2021 ACC Top 10 30-Something: Anushree Bagrodia

The ACC Top 10 30-Somethings awards recognize in-house counsel between the ages of 30 and 39 for their innovation, global perspectives, proactive practice, advocacy efforts, and pro bono and community service work.


Anushree Bagrodia’s resilience and confidence carried her from Mumbai to London to New York and allowed her to turn a six-month assignment at Mastercard into a career that has spanned eight years, two continents, and countless hours of trusted work. And in all of this it was her adaptability to reinvent herself that allowed her to advise diverse businesses across many countries.

During her undergraduate years in India, Anushree pursued a degree in finance. She jokes that her eventual interest in law was derived from novels — and not the fact that her mother had been an attorney. “I can totally blame John Grisham for it,” she says. With the encouragement of her family, Anushree moved to the United Kingdom to earn her master’s in law from Oxford University.

When she first started at Mastercard in London, Anushree had many questions. How does the business work? What are the company’s best interests in negotiating contracts? What more does the company do other than credit and debit cards? To help her answer these questions, there was no program. So Anushree took it upon herself to build an onboarding program for Mastercard’s new in-house legal hires.

Now senior managing counsel in New York, Anushree has been running this onboarding seminar for almost five years. She expanded it from a regional program to one with global reach, and successfully pulled off a virtual version during the COVID-19 pandemic, hosting 150 participants across time zones in eight live sessions.

"It is important to design new processes that will allow people to adapt."

Anushree is also the co-owner of Mastercard’s contracts policies, which gives her the ability to simplify the company’s procedures and improve cross functional collaboration. The goal was to make a procedure guide that is easy for all employees to understand. The result was a successful standard operating procedure plus the creation of the “Procedure Wizards,” a working group designed to improve communications between departments regarding their interdependent policies. The Procedure Wizards exist so that “no policies exist in a silo,” Anushree explains.

Anushree is always looking for ways to improve Mastercard’s systems, but she recognizes that change can be hard. “People are accustomed to doing things a certain way and that hard wiring is difficult to change even though the new way maybe easier. That is why it is important to design new processes that will allow people to adapt to the change more readily and that comes when they realize the benefits they will get from the change,” she says.

In her role at Mastercard, taking a different route meant transitioning the company away from pen and paper and toward electronic signatures. Mastercard has not gone away with ink entirely, but Anushree led the team that developed the global e-signature policies for the company — a project completed a year prior to the pandemic.

When executives started running to the legal department looking for how to implement the use of e-signatures in the spring of 2020, “Tthe legal team didn’t have to say, ‘give us some time and we’ll come back to you,’” Anushree proudly states, "We had a simple, user-friendly guide and processes already set-up in place."

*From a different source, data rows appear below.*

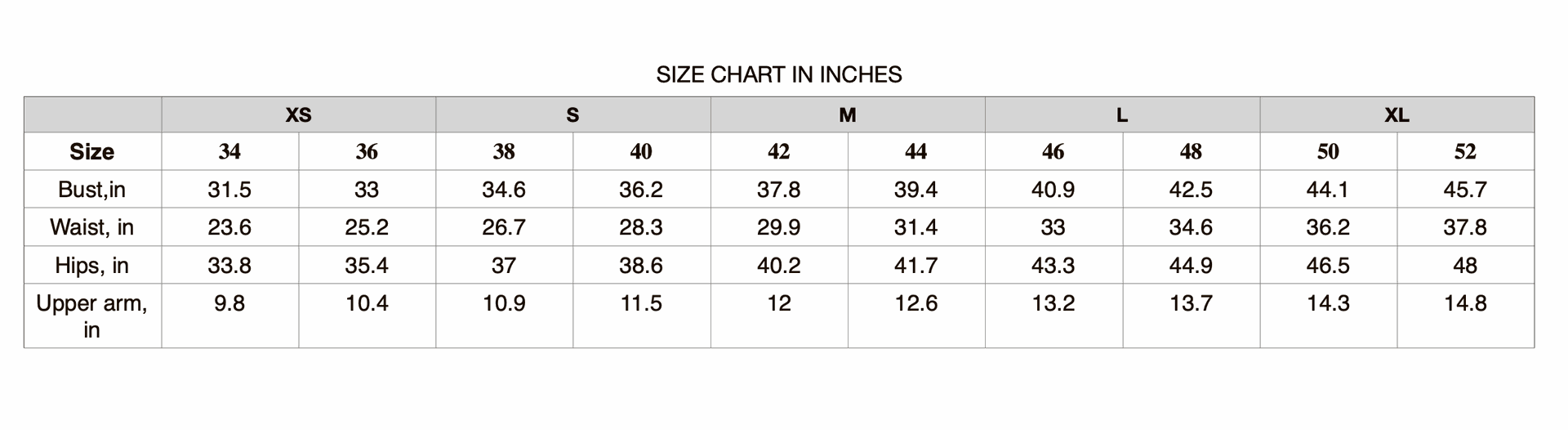Screen dimensions: 1568x430
Task: Click bust value 39.4 cell
Action: [916, 189]
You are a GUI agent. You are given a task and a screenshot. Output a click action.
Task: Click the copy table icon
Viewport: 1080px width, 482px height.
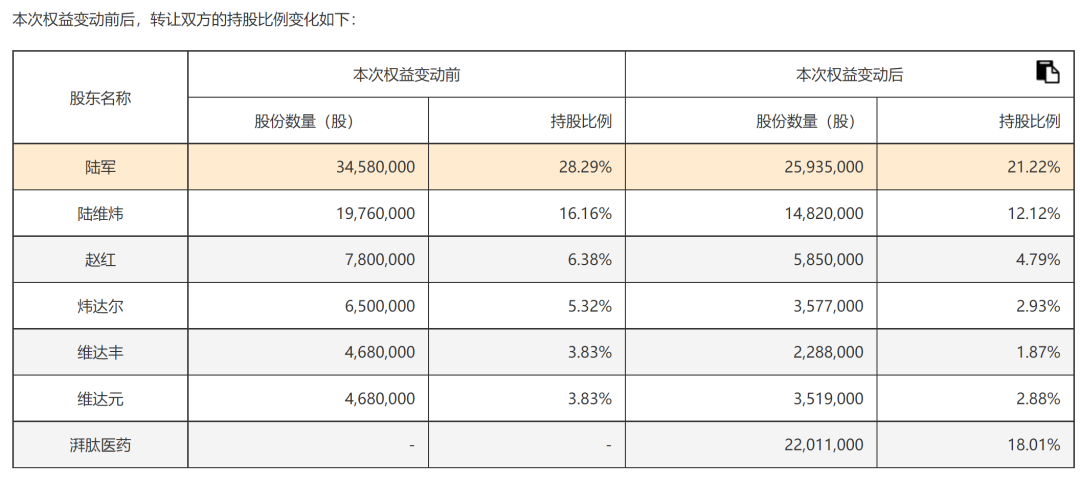(1048, 72)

"I am very passionate about paying it forward."

Another source of pride for Anushree is her work to support the next generation. “Having had many mentors and sponsors over the course of my career, I am very passionate about paying it forward,” Anushree shares. She participates in Mastercard’s Women’s Mentoring Program and chaired Mastercard UK’s Women Leadership Network, where she advocated for Mastercard to sponsor local awards for leading women in technology and organized a two-day corporate work experience program for first-generation high school girls.

Since moving to New York in 2016, she has quickly entrenched herself in organizations like ACC, the Leadership Council on Legal Diversity (LCLD), and the New York chapter of the Asian American Bar Association (AABANY), where she mentors law students and young professionals. She also recently recorded a podcast on career development for young lawyers.

Recalling her own journey, Anushree advises those just starting out, “You need to be resilient, but on top of everything, you need to be confident about the value that you bring.”